WHAT IS REQUIRED
Go through the listing below and reproduce it word for word.

EXERCISE INPUT
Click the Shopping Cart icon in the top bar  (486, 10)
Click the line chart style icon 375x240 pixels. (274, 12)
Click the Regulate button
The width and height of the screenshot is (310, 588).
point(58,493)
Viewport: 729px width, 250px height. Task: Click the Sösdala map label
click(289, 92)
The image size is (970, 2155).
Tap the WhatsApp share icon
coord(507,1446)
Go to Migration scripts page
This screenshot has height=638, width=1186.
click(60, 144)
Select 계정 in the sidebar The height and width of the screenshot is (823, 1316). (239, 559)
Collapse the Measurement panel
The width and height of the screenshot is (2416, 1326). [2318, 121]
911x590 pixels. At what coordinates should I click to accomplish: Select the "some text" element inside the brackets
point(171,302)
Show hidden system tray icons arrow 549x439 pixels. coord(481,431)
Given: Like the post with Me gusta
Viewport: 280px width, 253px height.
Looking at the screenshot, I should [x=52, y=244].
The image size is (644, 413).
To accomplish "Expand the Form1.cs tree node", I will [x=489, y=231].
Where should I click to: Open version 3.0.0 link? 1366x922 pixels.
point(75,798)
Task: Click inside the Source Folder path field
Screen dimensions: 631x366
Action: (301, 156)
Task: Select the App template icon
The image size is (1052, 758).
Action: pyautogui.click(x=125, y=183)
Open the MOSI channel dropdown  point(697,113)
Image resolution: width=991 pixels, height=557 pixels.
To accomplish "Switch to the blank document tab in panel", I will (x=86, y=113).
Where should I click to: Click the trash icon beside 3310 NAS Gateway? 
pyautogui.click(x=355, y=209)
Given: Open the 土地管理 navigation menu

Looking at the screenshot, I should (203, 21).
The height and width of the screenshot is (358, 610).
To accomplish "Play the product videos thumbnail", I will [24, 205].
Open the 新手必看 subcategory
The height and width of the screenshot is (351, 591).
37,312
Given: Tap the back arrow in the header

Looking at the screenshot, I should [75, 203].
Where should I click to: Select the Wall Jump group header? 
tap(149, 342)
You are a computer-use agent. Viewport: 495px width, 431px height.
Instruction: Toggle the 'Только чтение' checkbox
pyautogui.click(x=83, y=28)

TASK ANSWER
Click the Shopping Cart icon in the top bar  (486, 10)
Click the line chart style icon 375x240 pixels. (274, 12)
Click the Regulate button
The width and height of the screenshot is (310, 588).
point(58,493)
Viewport: 729px width, 250px height. Task: Click the Sösdala map label
click(289, 92)
The image size is (970, 2155).
Tap the WhatsApp share icon
coord(507,1446)
Go to Migration scripts page
This screenshot has height=638, width=1186.
click(60, 144)
Select 계정 in the sidebar The height and width of the screenshot is (823, 1316). (239, 559)
Collapse the Measurement panel
The width and height of the screenshot is (2416, 1326). [2318, 121]
911x590 pixels. At what coordinates should I click to accomplish: Select the "some text" element inside the brackets
point(171,302)
Show hidden system tray icons arrow 549x439 pixels. coord(481,431)
Given: Like the post with Me gusta
Viewport: 280px width, 253px height.
Looking at the screenshot, I should [x=52, y=244].
The image size is (644, 413).
To accomplish "Expand the Form1.cs tree node", I will [x=489, y=231].
Where should I click to: Open version 3.0.0 link? 1366x922 pixels.
point(75,798)
Task: Click inside the Source Folder path field
Screen dimensions: 631x366
Action: (301, 156)
Task: Select the App template icon
The image size is (1052, 758).
Action: pyautogui.click(x=125, y=183)
Open the MOSI channel dropdown  point(697,113)
Image resolution: width=991 pixels, height=557 pixels.
To accomplish "Switch to the blank document tab in panel", I will (x=86, y=113).
Where should I click to: Click the trash icon beside 3310 NAS Gateway? 
pyautogui.click(x=355, y=209)
Given: Open the 土地管理 navigation menu

Looking at the screenshot, I should (203, 21).
The height and width of the screenshot is (358, 610).
To accomplish "Play the product videos thumbnail", I will [24, 205].
Open the 新手必看 subcategory
The height and width of the screenshot is (351, 591).
37,312
Given: Tap the back arrow in the header

Looking at the screenshot, I should [75, 203].
Where should I click to: Select the Wall Jump group header? 
tap(149, 342)
You are a computer-use agent. Viewport: 495px width, 431px height.
Instruction: Toggle the 'Только чтение' checkbox
pyautogui.click(x=83, y=28)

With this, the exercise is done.